— Exercise —
Turn the records below into a Markdown table with two columns, No. and Line. Put each non-blank line in its own row and number the rows in order.

— Provided data —
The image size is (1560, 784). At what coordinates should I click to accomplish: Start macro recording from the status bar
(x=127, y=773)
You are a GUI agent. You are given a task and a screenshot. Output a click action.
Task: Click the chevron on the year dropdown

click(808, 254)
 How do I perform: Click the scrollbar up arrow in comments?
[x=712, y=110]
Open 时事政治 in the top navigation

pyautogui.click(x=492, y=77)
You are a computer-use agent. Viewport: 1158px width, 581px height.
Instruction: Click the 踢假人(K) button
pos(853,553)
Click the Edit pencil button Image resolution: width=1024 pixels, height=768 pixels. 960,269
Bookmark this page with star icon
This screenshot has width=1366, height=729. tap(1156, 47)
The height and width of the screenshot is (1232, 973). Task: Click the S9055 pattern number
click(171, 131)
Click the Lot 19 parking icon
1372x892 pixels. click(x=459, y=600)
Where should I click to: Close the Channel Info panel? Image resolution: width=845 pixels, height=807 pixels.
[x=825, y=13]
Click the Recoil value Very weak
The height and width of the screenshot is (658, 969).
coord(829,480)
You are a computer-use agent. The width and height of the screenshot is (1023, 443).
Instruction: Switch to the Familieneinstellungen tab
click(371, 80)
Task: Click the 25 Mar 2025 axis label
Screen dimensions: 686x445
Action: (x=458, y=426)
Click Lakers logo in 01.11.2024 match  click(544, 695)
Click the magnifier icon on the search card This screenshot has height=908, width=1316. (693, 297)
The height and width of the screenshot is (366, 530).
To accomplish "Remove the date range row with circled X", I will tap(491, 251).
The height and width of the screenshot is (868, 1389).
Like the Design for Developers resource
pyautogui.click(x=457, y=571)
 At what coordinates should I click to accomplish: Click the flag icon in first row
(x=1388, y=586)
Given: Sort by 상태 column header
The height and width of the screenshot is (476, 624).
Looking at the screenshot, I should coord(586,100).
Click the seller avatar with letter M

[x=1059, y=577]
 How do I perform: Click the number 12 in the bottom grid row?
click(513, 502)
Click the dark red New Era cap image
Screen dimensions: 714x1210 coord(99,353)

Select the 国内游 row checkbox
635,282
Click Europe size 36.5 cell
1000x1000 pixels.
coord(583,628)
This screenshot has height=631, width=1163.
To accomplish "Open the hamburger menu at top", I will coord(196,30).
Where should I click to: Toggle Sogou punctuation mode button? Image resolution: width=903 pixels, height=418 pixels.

— Correct output —
| No. | Line |
|---|---|
| 1 | The image size is (1560, 784). At what coordinates should I click to accomplish: Start macro recording from the status bar |
| 2 | (x=127, y=773) |
| 3 | You are a GUI agent. You are given a task and a screenshot. Output a click action. |
| 4 | Task: Click the chevron on the year dropdown |
| 5 | click(808, 254) |
| 6 |  How do I perform: Click the scrollbar up arrow in comments? |
| 7 | [x=712, y=110] |
| 8 | Open 时事政治 in the top navigation |
| 9 | pyautogui.click(x=492, y=77) |
| 10 | You are a computer-use agent. Viewport: 1158px width, 581px height. |
| 11 | Instruction: Click the 踢假人(K) button |
| 12 | pos(853,553) |
| 13 | Click the Edit pencil button Image resolution: width=1024 pixels, height=768 pixels. 960,269 |
| 14 | Bookmark this page with star icon |
| 15 | This screenshot has width=1366, height=729. tap(1156, 47) |
| 16 | The height and width of the screenshot is (1232, 973). Task: Click the S9055 pattern number |
| 17 | click(171, 131) |
| 18 | Click the Lot 19 parking icon |
| 19 | 1372x892 pixels. click(x=459, y=600) |
| 20 | Where should I click to: Close the Channel Info panel? Image resolution: width=845 pixels, height=807 pixels. |
| 21 | [x=825, y=13] |
| 22 | Click the Recoil value Very weak |
| 23 | The height and width of the screenshot is (658, 969). |
| 24 | coord(829,480) |
| 25 | You are a computer-use agent. The width and height of the screenshot is (1023, 443). |
| 26 | Instruction: Switch to the Familieneinstellungen tab |
| 27 | click(371, 80) |
| 28 | Task: Click the 25 Mar 2025 axis label |
| 29 | Screen dimensions: 686x445 |
| 30 | Action: (x=458, y=426) |
| 31 | Click Lakers logo in 01.11.2024 match  click(544, 695) |
| 32 | Click the magnifier icon on the search card This screenshot has height=908, width=1316. (693, 297) |
| 33 | The height and width of the screenshot is (366, 530). |
| 34 | To accomplish "Remove the date range row with circled X", I will tap(491, 251). |
| 35 | The height and width of the screenshot is (868, 1389). |
| 36 | Like the Design for Developers resource |
| 37 | pyautogui.click(x=457, y=571) |
| 38 |  At what coordinates should I click to accomplish: Click the flag icon in first row |
| 39 | (x=1388, y=586) |
| 40 | Given: Sort by 상태 column header |
| 41 | The height and width of the screenshot is (476, 624). |
| 42 | Looking at the screenshot, I should coord(586,100). |
| 43 | Click the seller avatar with letter M |
| 44 | [x=1059, y=577] |
| 45 |  How do I perform: Click the number 12 in the bottom grid row? |
| 46 | click(513, 502) |
| 47 | Click the dark red New Era cap image |
| 48 | Screen dimensions: 714x1210 coord(99,353) |
| 49 | Select the 国内游 row checkbox |
| 50 | 635,282 |
| 51 | Click Europe size 36.5 cell |
| 52 | 1000x1000 pixels. |
| 53 | coord(583,628) |
| 54 | This screenshot has height=631, width=1163. |
| 55 | To accomplish "Open the hamburger menu at top", I will coord(196,30). |
| 56 | Where should I click to: Toggle Sogou punctuation mode button? Image resolution: width=903 pixels, height=418 pixels. |